L’invito al voto a Melito

La percentuale di votanti fino alle ore 12 era del 9.6%: una percentuale bassissima per il numero di abitanti presenti a Melito.

Melito. Bassissima l'affluenza, l'appello al voto

Nel corso degli anni, così come nel corso della campagna elettorale, sono sempre state tantissime le lamentele nei confronti di chi in passato non ha mai avuto realmente a cuore il degrado che ha pian piano divorato la città. Si è sempre criticato chi, mettendo in prima linea solo i propri interessi e le proprie tasche, ha fatto promesse finite al vento.

Ci si è lamentati a lungo delle mancanze che colpiscono Melito: la mancanza di un trasporto pubblico funzionante, la mancanza di manutenzione del verde pubblico, l’assenza di una villa comunale in cui portare i propri figli a giocare, l’assenza di manutenzione dell’intero suolo pubblico, di sicurezza e, più di tutto, la mancanza di quello che dovrebbe essere il decoro urbano.

Marciapiedi lasciati alla mercè delle cacche degli animali dei cittadini incivili, di erbacce che arrivano fino alle ginocchia, motorini parcheggiati ovunque ci sia un “buco” e che sfrecciano ovunque.

Per chi non ha alcuna intenzione di andare a votare perché si dice stanco di tutto questo scempio: siete davvero sicuri di voler vivere in balia della scelta di altri? “Questa è la storia di Melito”, ha detto qualcuno ma essere stanchi della “malapolitica” dovrebbe essere sinonimo di “desiderio di cambiamento” ed è per questo che, a maggior ragione, vi dovreste recare alle urne, fare la scelta giusta, una scelta che dipende solo e unicamente da voi.

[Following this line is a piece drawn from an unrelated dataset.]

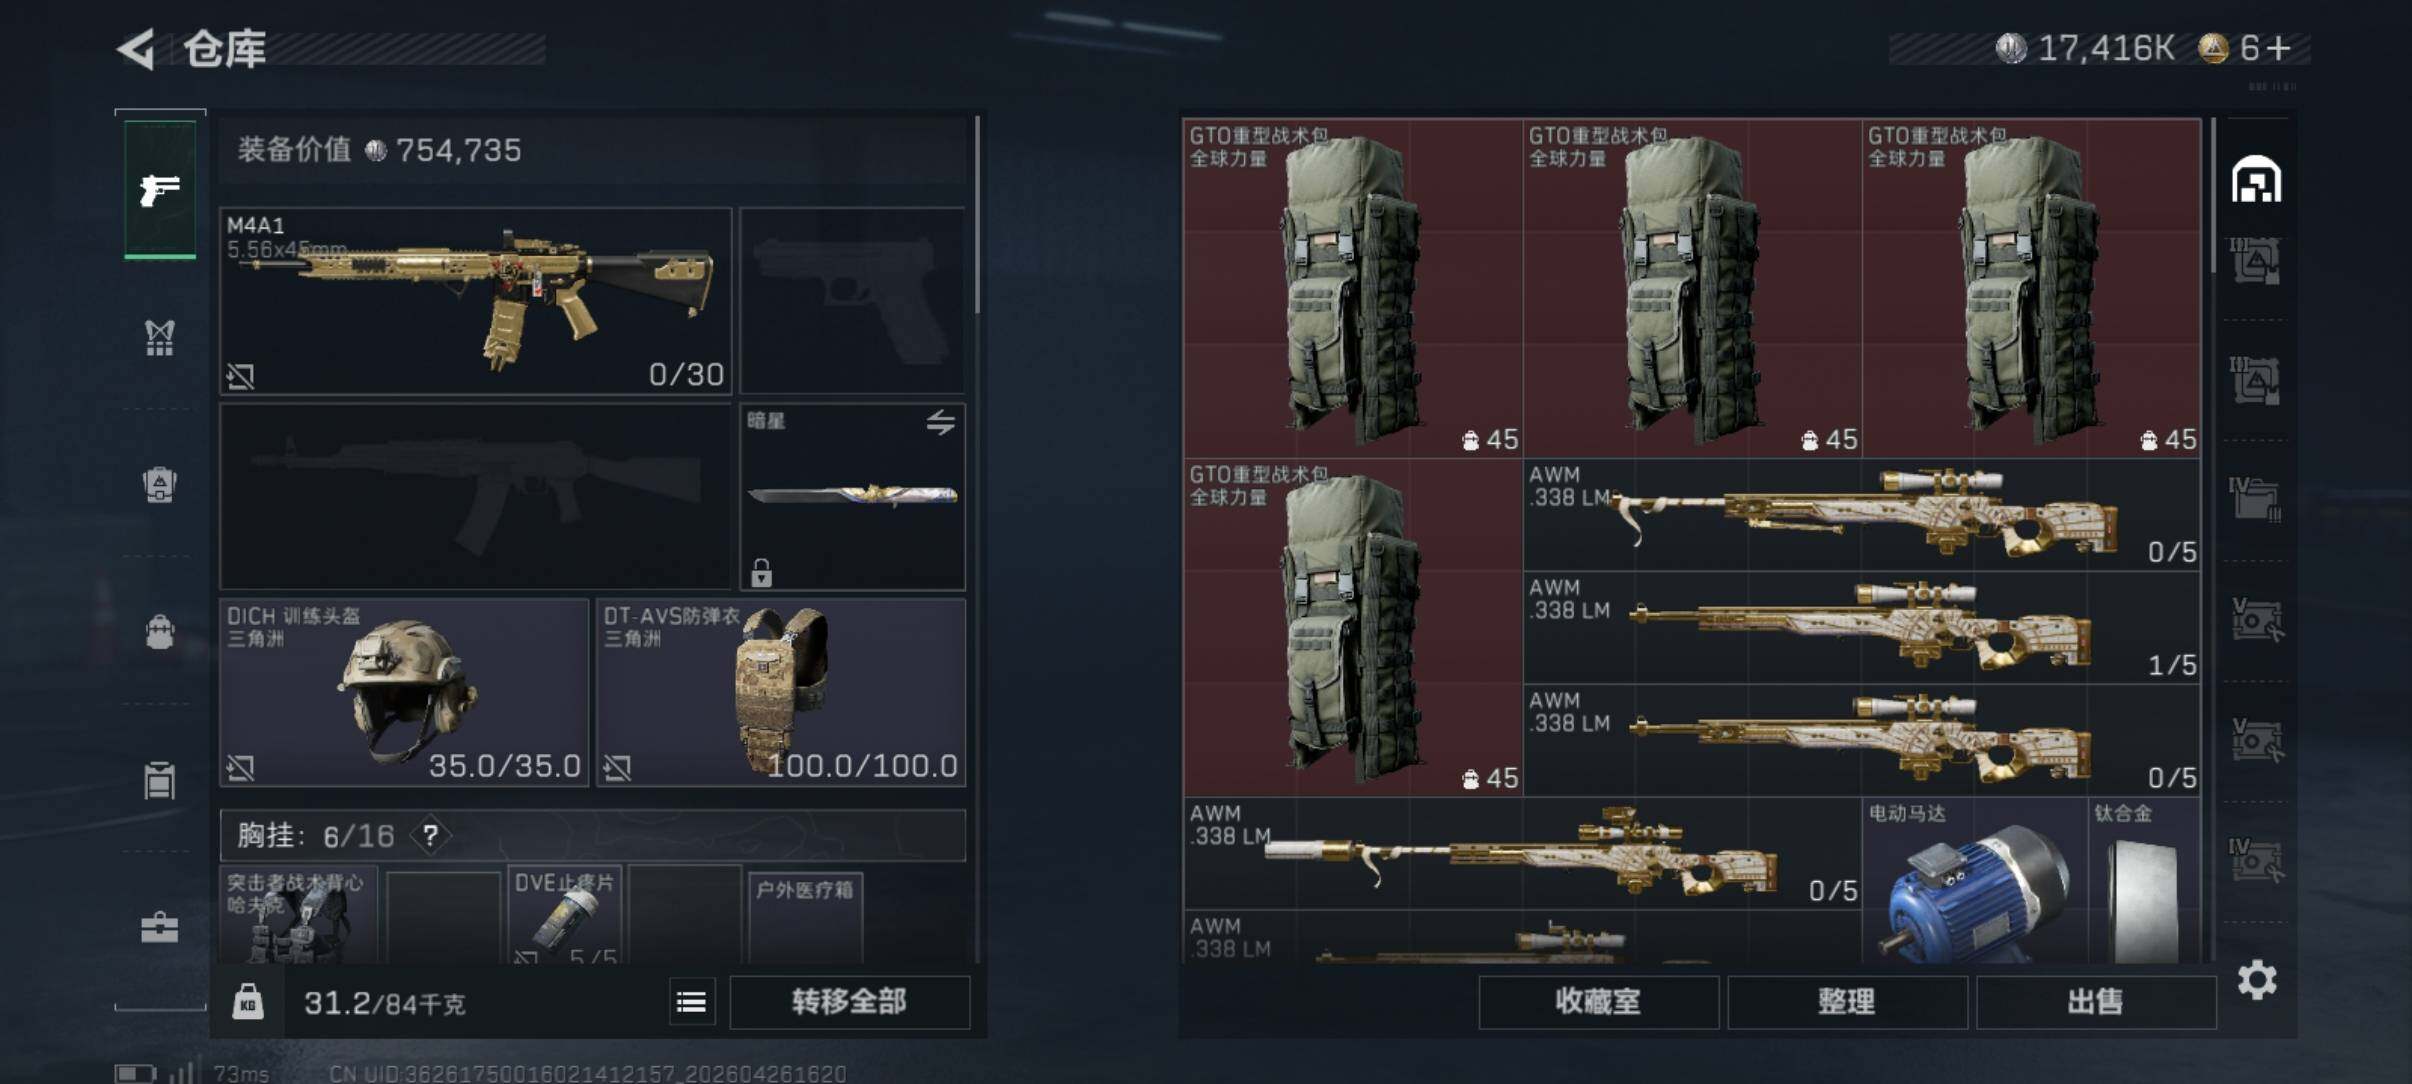Screen dimensions: 2412x1084
Task: Open the backpack category in left sidebar
Action: point(160,485)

Nessuno ha il diritto di impedirvi di fare una scelta, una scelta che probabilmente ricadrà sui vostri figli, sui vostri nipoti e nessuna promessa vale tanto quanto una città che ha voglia di rinascere, ha voglia di cambiare veramente.

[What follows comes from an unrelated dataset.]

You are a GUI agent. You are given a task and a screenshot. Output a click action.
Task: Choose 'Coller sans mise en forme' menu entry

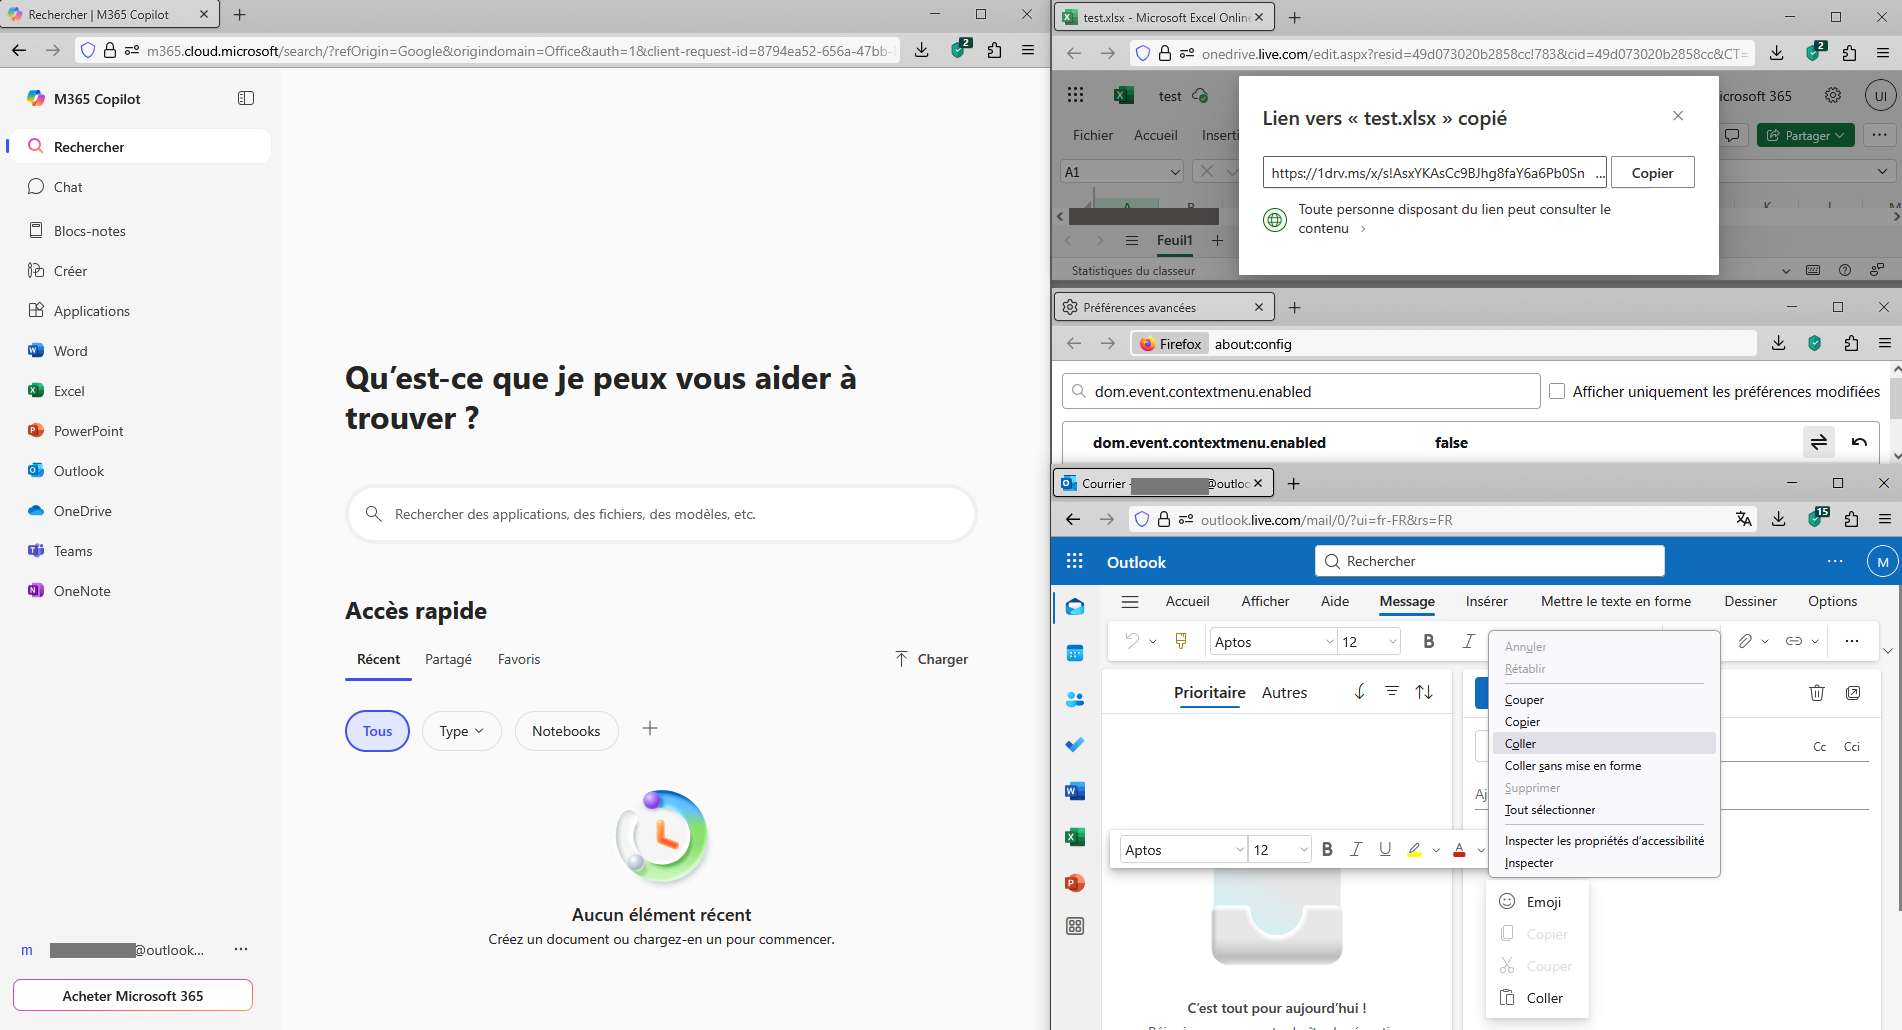tap(1572, 766)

Pensateci e, soprattutto, pensate a cosa vorreste per la vostra città, forse la vostra città natia, la città da cui non vorreste mai andare via, la città da cui non vorreste che i giovani, i vostri figli, nipoti, cugini, parenti, andassero via ma, allo stesso tempo, nella quale non vedete alcun futuro per le prossime generazioni.

Votare è un diritto e un dovere: farlo seriamente è fare i tuoi interessi, astenersi o votare per dispetto è il miglior modo per farsi del male.